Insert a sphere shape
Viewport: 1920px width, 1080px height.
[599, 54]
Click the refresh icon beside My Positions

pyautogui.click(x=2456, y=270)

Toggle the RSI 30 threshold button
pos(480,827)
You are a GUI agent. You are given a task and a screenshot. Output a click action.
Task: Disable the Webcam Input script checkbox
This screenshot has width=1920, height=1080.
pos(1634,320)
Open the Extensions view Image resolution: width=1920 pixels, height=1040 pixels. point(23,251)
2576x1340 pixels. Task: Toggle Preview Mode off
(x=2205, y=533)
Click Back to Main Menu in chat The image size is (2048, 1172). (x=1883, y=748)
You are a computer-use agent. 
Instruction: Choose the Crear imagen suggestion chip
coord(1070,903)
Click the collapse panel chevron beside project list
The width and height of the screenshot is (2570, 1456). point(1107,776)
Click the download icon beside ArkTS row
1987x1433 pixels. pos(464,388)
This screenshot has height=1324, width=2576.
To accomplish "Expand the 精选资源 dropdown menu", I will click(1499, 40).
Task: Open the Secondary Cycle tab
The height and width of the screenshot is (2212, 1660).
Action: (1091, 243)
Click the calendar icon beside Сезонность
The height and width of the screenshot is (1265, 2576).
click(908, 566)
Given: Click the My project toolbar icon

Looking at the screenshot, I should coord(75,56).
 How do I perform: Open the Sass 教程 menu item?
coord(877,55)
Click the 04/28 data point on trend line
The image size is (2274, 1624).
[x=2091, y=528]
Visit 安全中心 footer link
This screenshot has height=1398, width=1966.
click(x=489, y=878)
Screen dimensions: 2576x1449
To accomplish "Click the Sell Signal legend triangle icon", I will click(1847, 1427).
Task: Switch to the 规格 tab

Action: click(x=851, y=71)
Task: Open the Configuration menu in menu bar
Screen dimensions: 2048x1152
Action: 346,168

**EXERCISE BRIEF**: Give back every entry, unchanged in any way.

**EXERCISE ANSWER**:
Insert a sphere shape
Viewport: 1920px width, 1080px height.
[599, 54]
Click the refresh icon beside My Positions

pyautogui.click(x=2456, y=270)

Toggle the RSI 30 threshold button
pos(480,827)
You are a GUI agent. You are given a task and a screenshot. Output a click action.
Task: Disable the Webcam Input script checkbox
This screenshot has width=1920, height=1080.
pos(1634,320)
Open the Extensions view Image resolution: width=1920 pixels, height=1040 pixels. point(23,251)
2576x1340 pixels. Task: Toggle Preview Mode off
(x=2205, y=533)
Click Back to Main Menu in chat The image size is (2048, 1172). (x=1883, y=748)
You are a computer-use agent. 
Instruction: Choose the Crear imagen suggestion chip
coord(1070,903)
Click the collapse panel chevron beside project list
The width and height of the screenshot is (2570, 1456). point(1107,776)
Click the download icon beside ArkTS row
1987x1433 pixels. pos(464,388)
This screenshot has height=1324, width=2576.
To accomplish "Expand the 精选资源 dropdown menu", I will click(1499, 40).
Task: Open the Secondary Cycle tab
The height and width of the screenshot is (2212, 1660).
Action: (1091, 243)
Click the calendar icon beside Сезонность
The height and width of the screenshot is (1265, 2576).
click(908, 566)
Given: Click the My project toolbar icon

Looking at the screenshot, I should coord(75,56).
 How do I perform: Open the Sass 教程 menu item?
coord(877,55)
Click the 04/28 data point on trend line
The image size is (2274, 1624).
[x=2091, y=528]
Visit 安全中心 footer link
This screenshot has height=1398, width=1966.
click(x=489, y=878)
Screen dimensions: 2576x1449
To accomplish "Click the Sell Signal legend triangle icon", I will click(1847, 1427).
Task: Switch to the 规格 tab

Action: click(x=851, y=71)
Task: Open the Configuration menu in menu bar
Screen dimensions: 2048x1152
Action: 346,168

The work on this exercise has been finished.